### Task prompt
Could you update these lines so that "Screen dimensions" reads "Display size", leaving everything else unchanged and the pictures out?

### Data
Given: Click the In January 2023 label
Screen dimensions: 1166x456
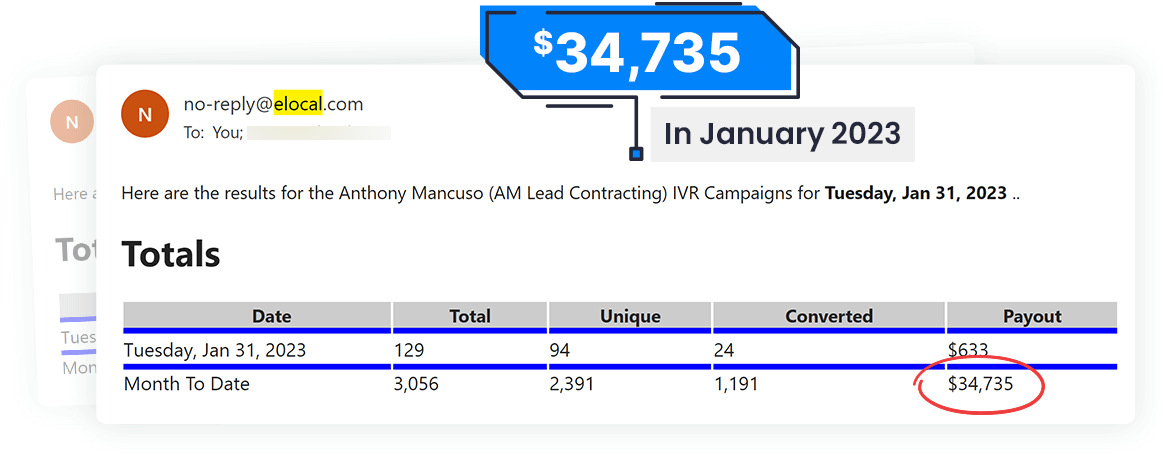Looking at the screenshot, I should click(x=782, y=133).
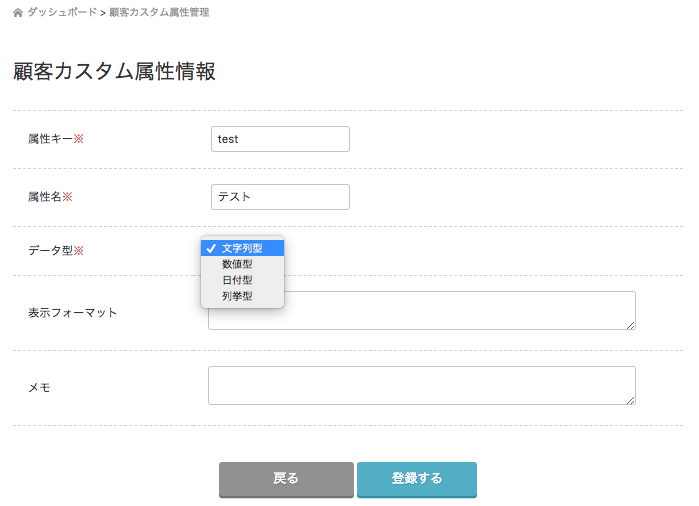Click the 表示フォーマット field label

coord(72,313)
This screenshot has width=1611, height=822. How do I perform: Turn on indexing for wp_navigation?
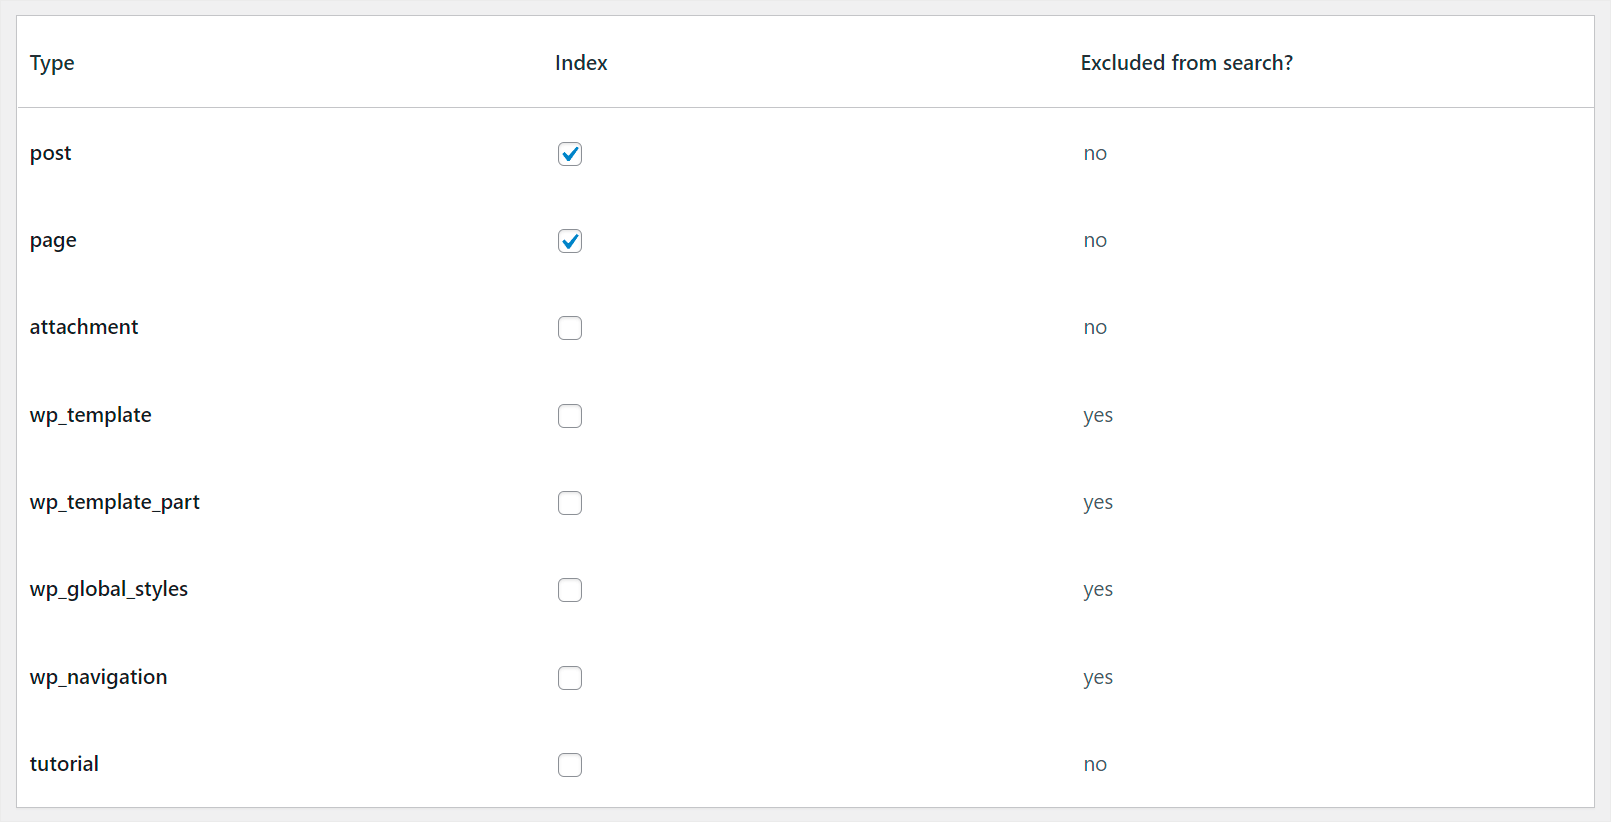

### Result of the task
Given: Click the In January 2023 label
Display size: 1166x456
Looking at the screenshot, I should click(x=782, y=133).
Click the 表示フォーマット field label

coord(72,313)
This screenshot has width=1611, height=822. How do I perform: Turn on indexing for wp_navigation?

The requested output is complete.